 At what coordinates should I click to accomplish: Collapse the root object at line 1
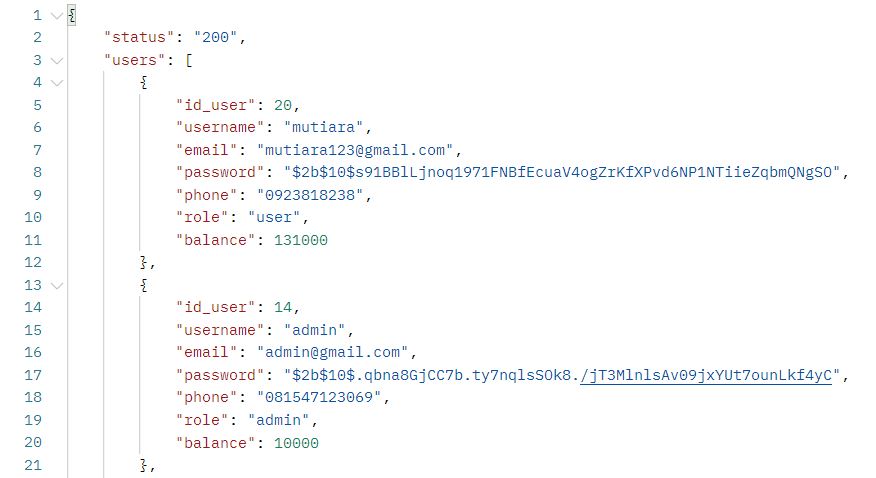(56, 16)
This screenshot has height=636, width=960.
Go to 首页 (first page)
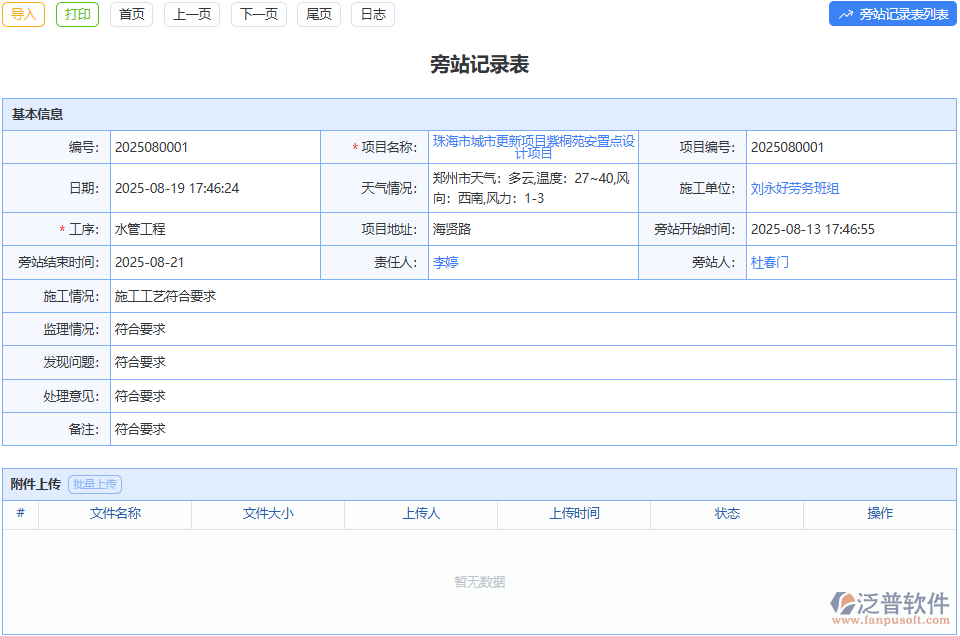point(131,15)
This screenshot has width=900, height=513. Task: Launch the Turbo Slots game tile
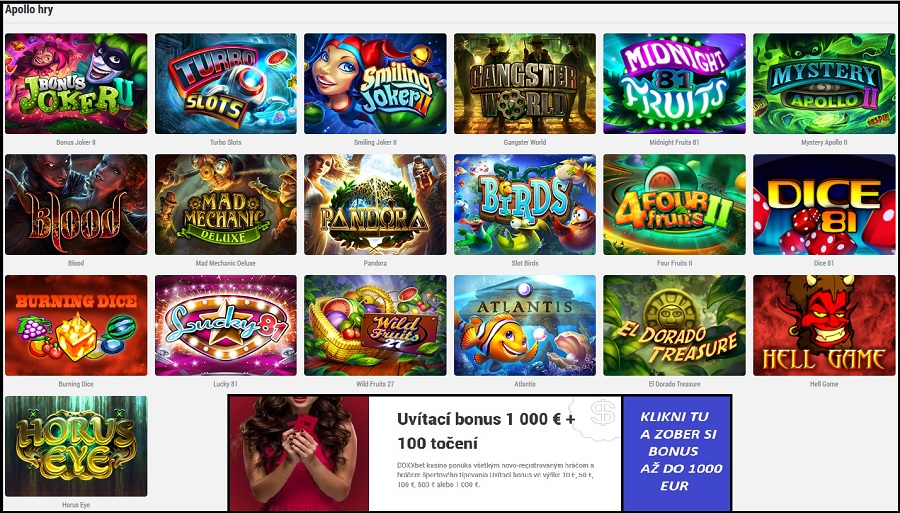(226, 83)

____________

Given exercise: Turn the entries above into a JSON list of strings, one string per line and no blank lines. Leave the pictures out.

Answer to the task:
[
  " At what coordinates should I click to accomplish: Collapse the root object at line 1",
  "(56, 16)",
  "This screenshot has height=636, width=960.",
  "Go to 首页 (first page)",
  "point(131,15)",
  "This screenshot has width=900, height=513. Task: Launch the Turbo Slots game tile",
  "(226, 83)"
]